On the second issue, the court in Zamani held that the notes of the arbitrator do not form part of the record of decision and, as a result, cannot be disclosed in terms of Rule 53. First, the court observed that the notes of the arbitrator may record matters that are preliminary, subject to revision, or of no use for the ultimate consideration of the issues that require determination. Second, the Arbitration Act requires that an award be in writing and signed by the arbitrator. The award must therefore set out the arbitrator’s reasons and provide a dispositive and authoritative reason on which the arbitrator reached the decision. The notes on the other hand may contain a distillation of (perhaps) disparate views expressed during argument. The notes of an arbitrator do not bear any relationship to the award. They may record diverse subjects: evidence, impressions of a witness, a point of law or fact for consideration, an analogy, a half-remembered authority, a reminder to collect dry cleaning and so forth. Notes of this kind may be fragmentary, provisional, exploratory, and subject to discard or revision. The notes do nothing more than show what an arbitrator was thinking at a point in time in the proceedings. Third, what an arbitrator then does with these notes is entirely contingent. The salient consideration is this: he/she is required to publish an award and in so doing provide the reasons for the decision. It is the reasons for the award that must survive scrutiny. What an arbitrator was thinking at a point in time when a note was made is not what matters. What matters is what the award contains, and how the proceedings were conducted. These are the matters relevant to the grounds of review as set out in the Arbitration Act.

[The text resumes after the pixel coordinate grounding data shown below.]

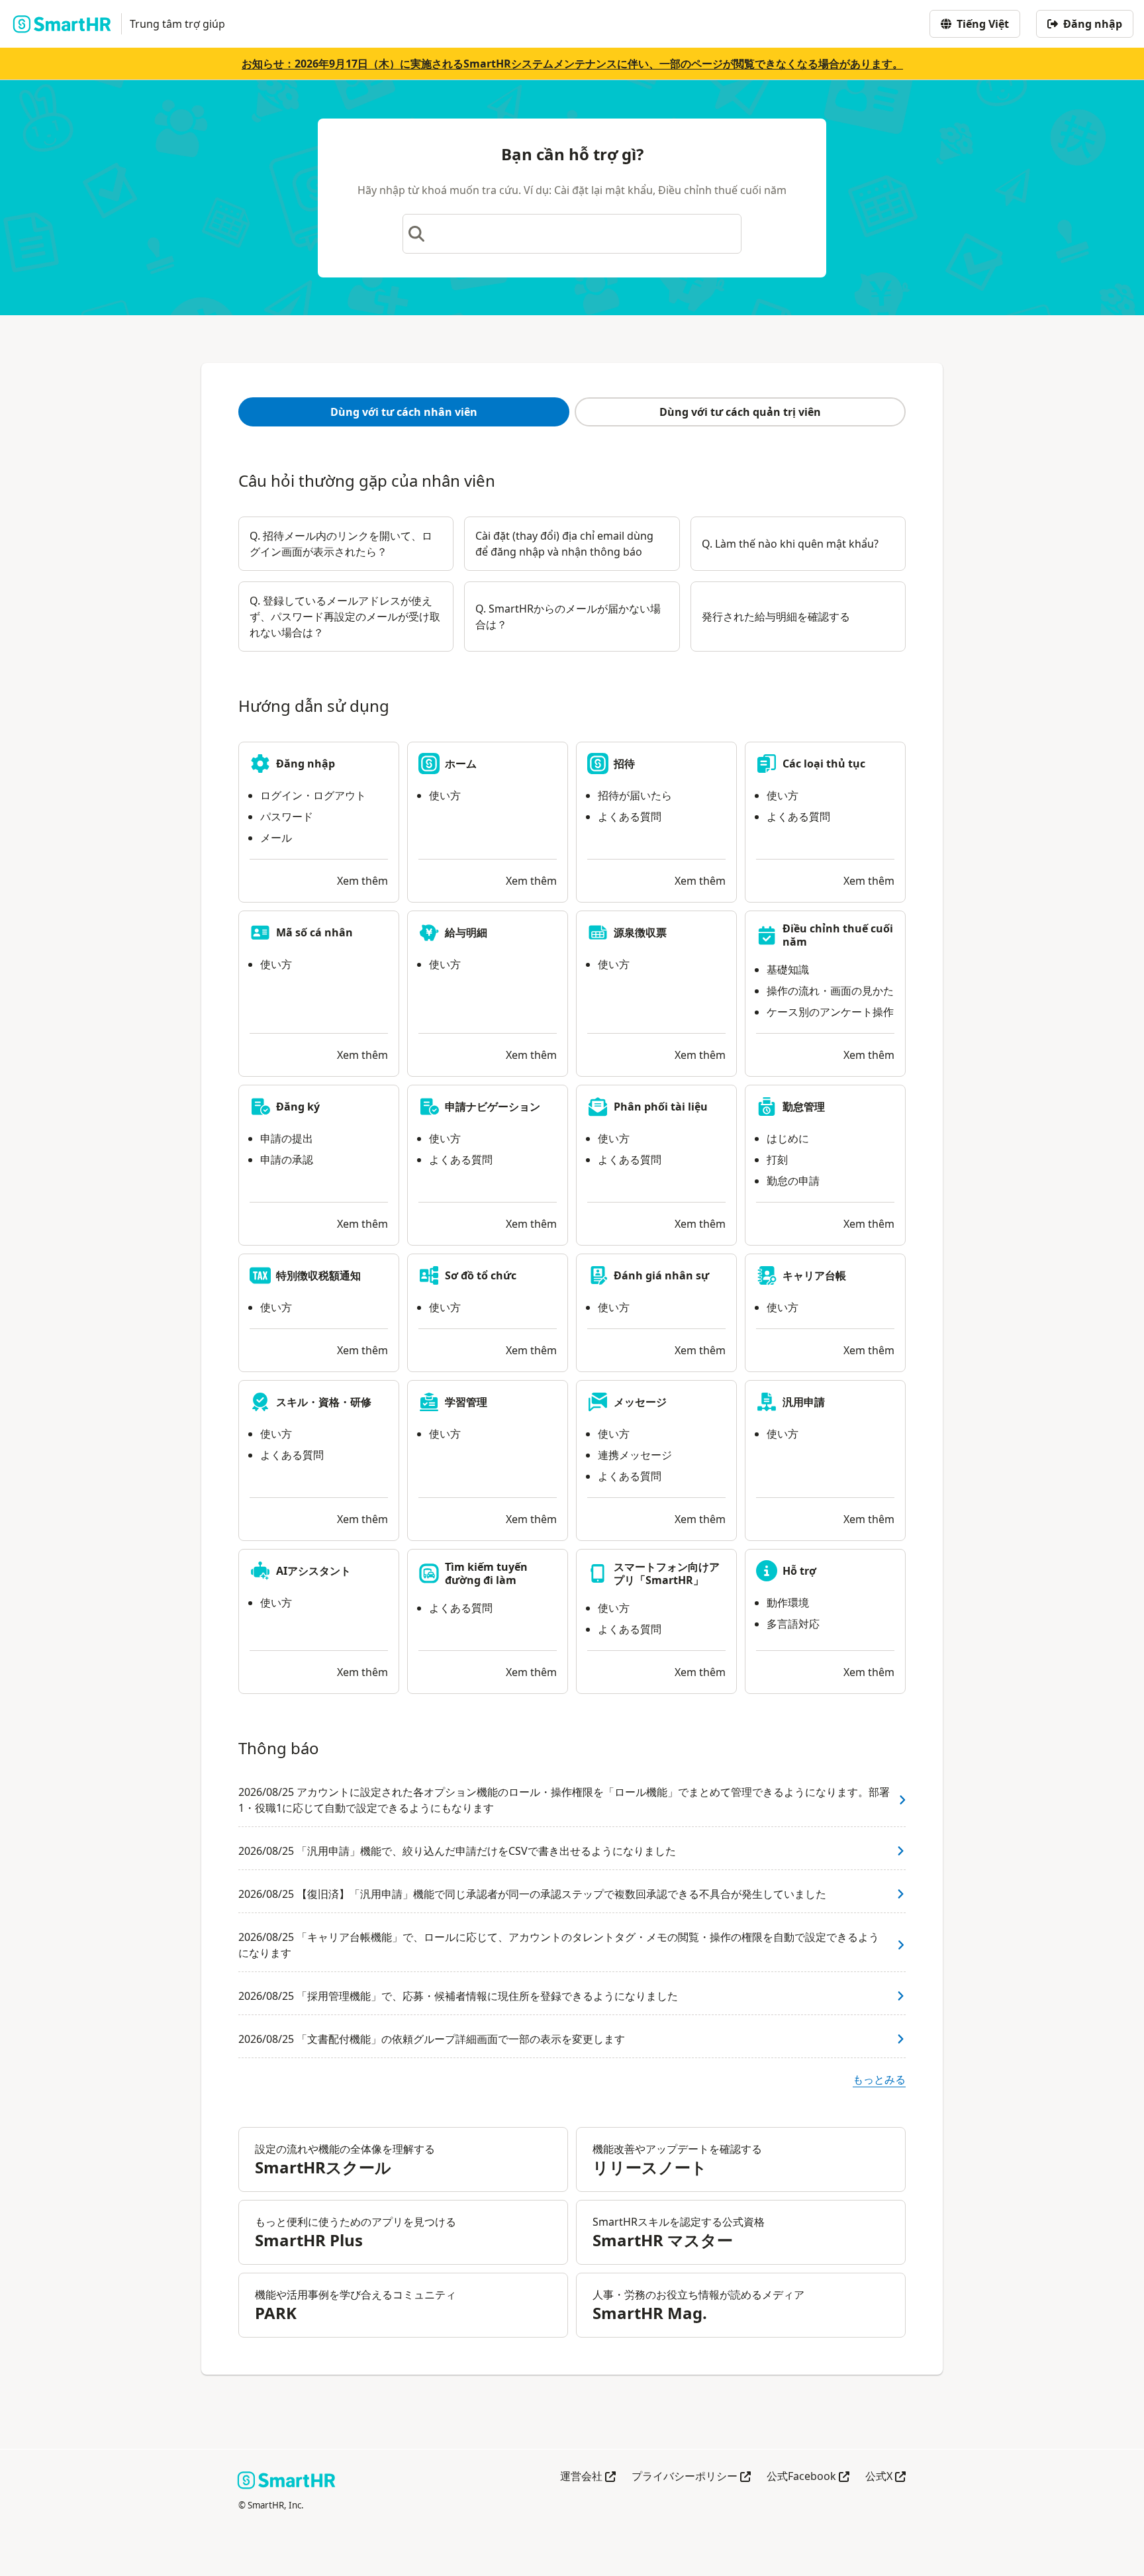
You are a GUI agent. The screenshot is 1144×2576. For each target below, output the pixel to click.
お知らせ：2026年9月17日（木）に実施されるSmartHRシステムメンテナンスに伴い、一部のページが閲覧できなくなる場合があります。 (572, 63)
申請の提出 (286, 1138)
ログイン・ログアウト (313, 795)
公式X (885, 2477)
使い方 (445, 795)
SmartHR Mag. (650, 2313)
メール (276, 837)
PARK (276, 2313)
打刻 (777, 1159)
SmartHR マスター (663, 2240)
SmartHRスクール (323, 2167)
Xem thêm (362, 880)
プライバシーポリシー (691, 2477)
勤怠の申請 (793, 1180)
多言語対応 (793, 1623)
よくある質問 (629, 816)
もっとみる (879, 2079)
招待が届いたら (635, 795)
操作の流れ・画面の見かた (830, 990)
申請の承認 (286, 1159)
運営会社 (588, 2477)
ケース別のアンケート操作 (830, 1012)
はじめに (788, 1138)
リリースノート (650, 2167)
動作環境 (788, 1602)
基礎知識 (788, 969)
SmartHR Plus (309, 2240)
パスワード (286, 816)
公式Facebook (808, 2477)
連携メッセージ (635, 1455)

The decision in Zamani is a welcome development for the ever-growing arbitration community. First, it lays out a legal framework for the review of awards under Rule 53 and dispels the perception that Rule 53 is only appropriate in judicial reviews involving public law as opposed to reviews of awards under the Arbitration Act. Second, it preserves the arbitrator’s freedom to take notes without having to justify (at a later stage) why a note was made, how it might have influenced the ultimate decision, or why it was discarded. Without the freedom to take notes, the adjudicative function of an arbitrator may well be compromised as the prospect of an unsuccessful party dissecting an arbitrator’s notes for some fragment to support a claim of irregularity would encourage arbitrators to either not take notes at all or take them in such a way that stultifies the freedom of thought and enquiry that should be encouraged to secure sound adjudication.